Fergie Sutherland

Personal information
- Born: 1 June 1931 London, England
- Died: 31 October 2012 (aged 81) Macroom, County Cork, Ireland
- Occupation: Trainer

Horse racing career
- Sport: Horse racing

Major racing wins
- Queen Mary Stakes (1958) Falmouth Stakes (1962) Nas Na Riogh Novice Chase (1995) Morris Oil Chase (1995) Cheltenham Gold Cup (1996) Hennessy Gold Cup (1996)

Significant horses
- A.20 Tournella Fox King Go Go Gallant Tempo Pancho's Tango Imperial Call

= Fergie Sutherland =

Fergus "Fergie" Sutherland was an Irish National Hunt trainer and soldier, who was best known for training Imperial Call to win the Cheltenham Gold Cup in 1996.

==Early life==
Sutherland was named after Fergus Bowes-Lyon, a brother of the Queen Mother who was killed during the Battle of Loos; Bowes-Lyon had been a friend of Sutherland's father Arthur.

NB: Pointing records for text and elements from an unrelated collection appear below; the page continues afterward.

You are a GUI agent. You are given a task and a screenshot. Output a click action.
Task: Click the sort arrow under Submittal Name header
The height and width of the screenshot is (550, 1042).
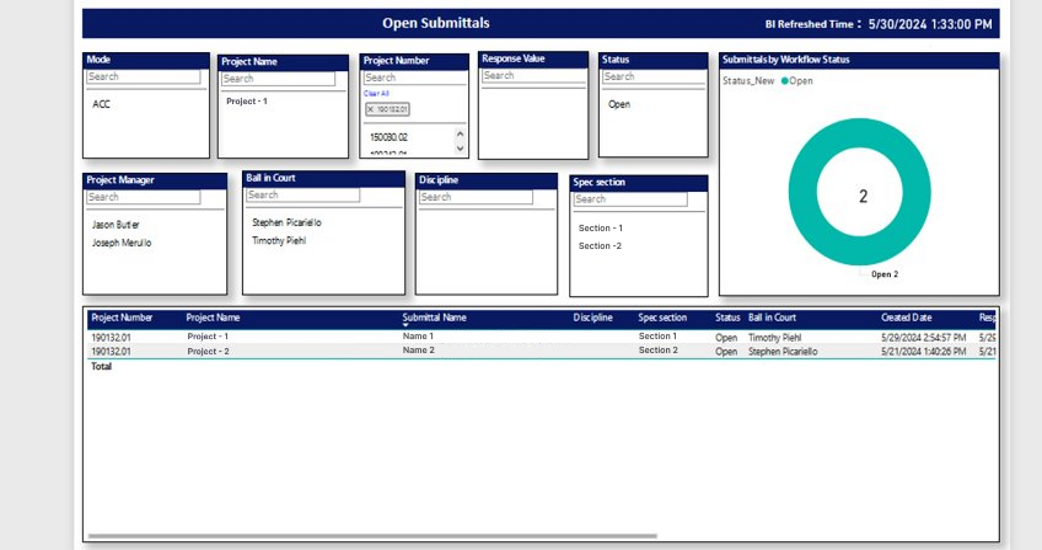(x=406, y=325)
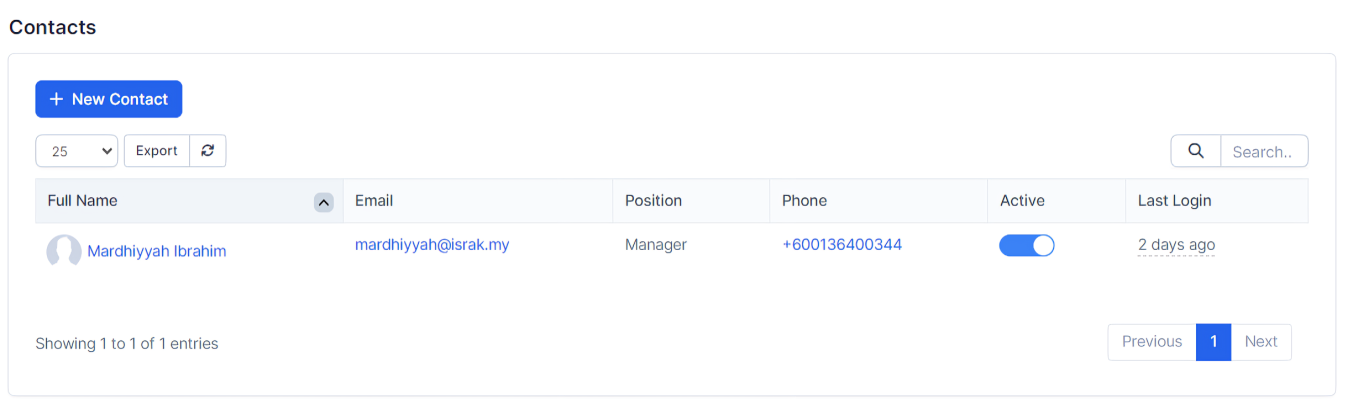
Task: Click Mardhiyyah Ibrahim's avatar image
Action: coord(64,251)
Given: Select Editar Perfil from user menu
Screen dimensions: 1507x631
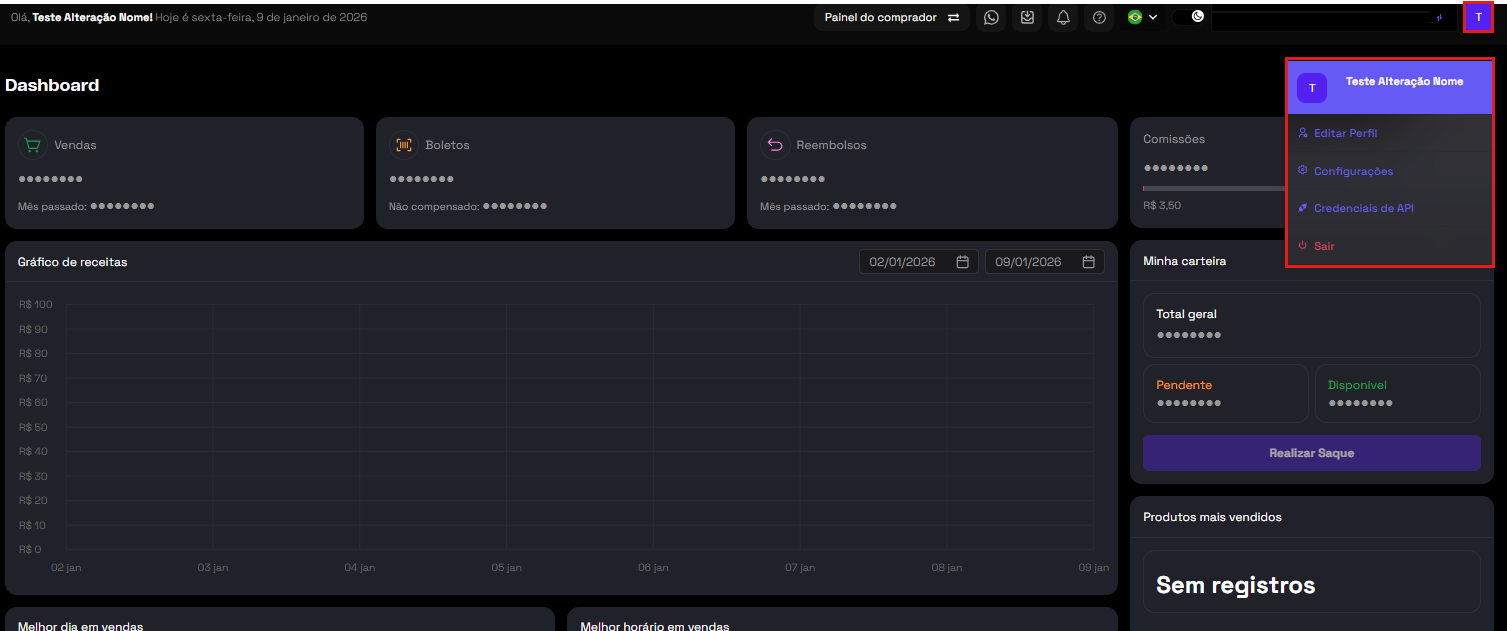Looking at the screenshot, I should tap(1345, 133).
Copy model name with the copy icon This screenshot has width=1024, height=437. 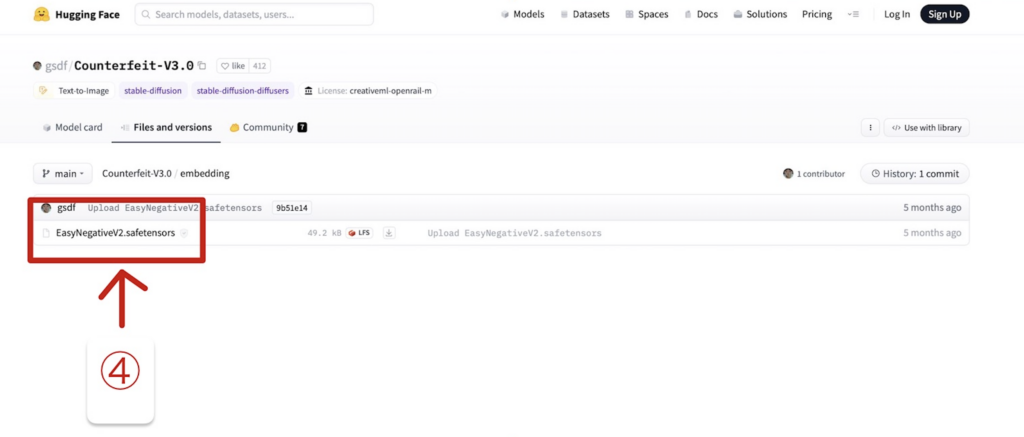click(202, 66)
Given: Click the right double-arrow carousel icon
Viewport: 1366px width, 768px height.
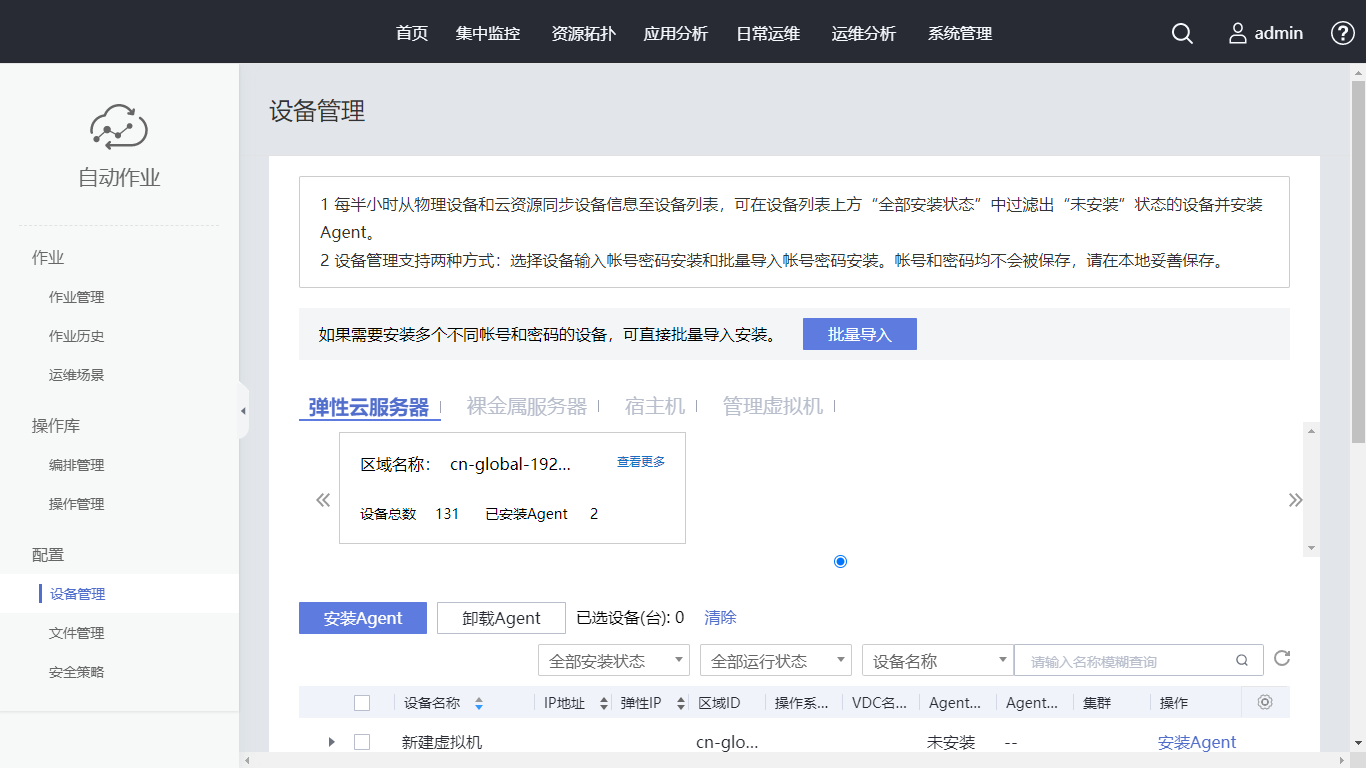Looking at the screenshot, I should pyautogui.click(x=1295, y=500).
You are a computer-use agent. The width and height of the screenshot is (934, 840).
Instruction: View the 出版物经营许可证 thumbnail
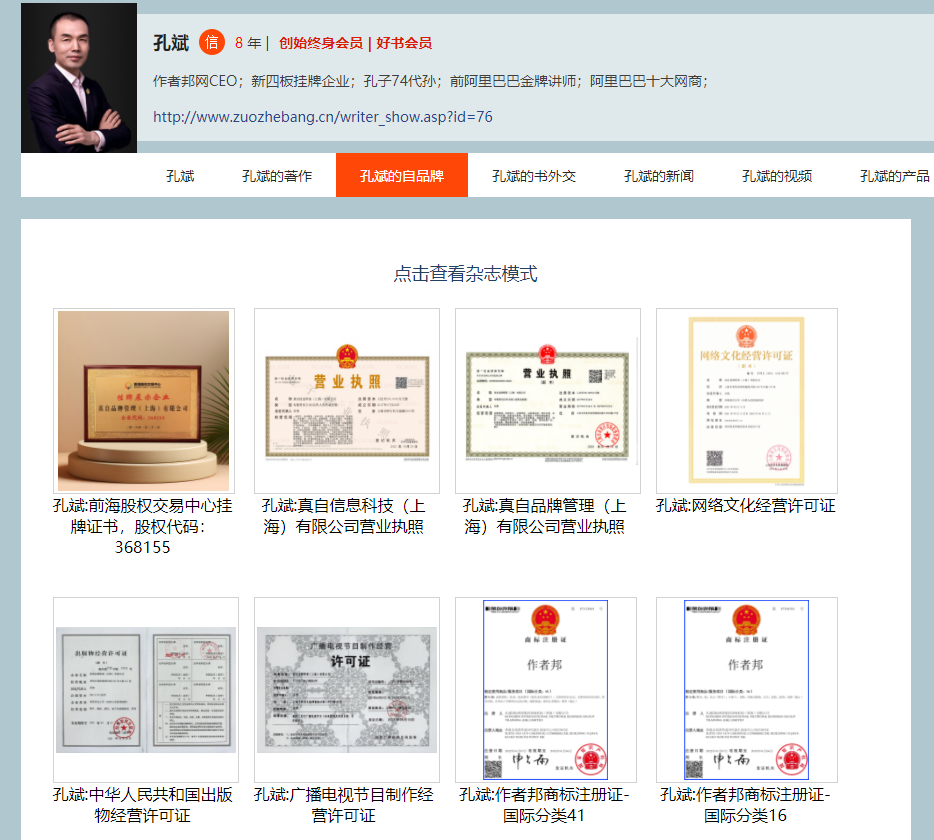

Although Sutherland was born in London he spent most of his childhood in Scotland near the town of Peebles. He spent his summers at the Somerset seaside village of Porlock where prominent trainer Dick Hern taught him how to ride.

==Military career==
He received his education at Eton and Sandhurst. He attained the rank of captain and was posted to the 5th Royal Inniskilling Dragoon Guards. During service with the regiment in the Korean War he lost his left leg in an explosion. Sutherland later recounted the event: "Going up a hill, one of the four troops I was with tripped the wire of a landmine and set off the blast. I was the only one badly injured". A soldier who was with him declared 'You're OK, Mr Fergie, it's only the leg'. "I knew that because I had already checked".

After a period of convalescence Sutherland was posted to Egypt.

He refused to allow his disability to affect his quality of life and commissioned artificial legs for specific activities – for instance, he had different legs for horse riding, shooting and dancing.

==Horse training==
In 1957 he began his horse training career at Carlburg Stables in Newmarket as assistant to Geoffrey Brooke. In addition, he worked for Joe Lawson. Following Lawson's retirement, Sutherland's father purchased the Newmarket yard. During his initial season he enjoyed a considerable degree of success, his first winner coming when Tribune won at Wolverhampton in April 1958 and saddling a winner at Royal Ascot when A.20 won the Queen Mary Stakes 1958. She was ridden by Bill Rickaby, owned by H. Clifton, and started at odds of 5/1.

In 1967 Sutherland moved to County Cork in Ireland, when he heard his mother was contemplating selling Aghinagh House in Killinardrish. He transformed the dairy and pig farm into one of the country's most successful small racing stables.

===Imperial Call===
After an impressive start to the 1996 racing season, Imperial Call ridden by Wexford born Jockey Conor O'Dwyer, beat Master Oats by six lengths to win the Hennessy at Leopardstown.
Later that year he captured the Gold Cup at Cheltenham. He was Sutherland's first runner at the festival and became the first Irish-trained horse since Dawn Run ten years previously to capture the "blue riband event".

He retired in 1996 but briefly resumed training for two years in 2000. Sutherland was awarded Irish Horse Racing Personality of the Year in 1996.

During his retirement he enjoyed shooting and occasionally fishing.

==Personal life==
In April 1954 Sutherland married Judy Ranger in London. The reception was held in The Savoy. The couple had four children. After a brief second marriage he married for a third time to Ann. The marriage produced one daughter.

==Death==
He died on 31 October 2012 at the Marymount Hospice in County Cork.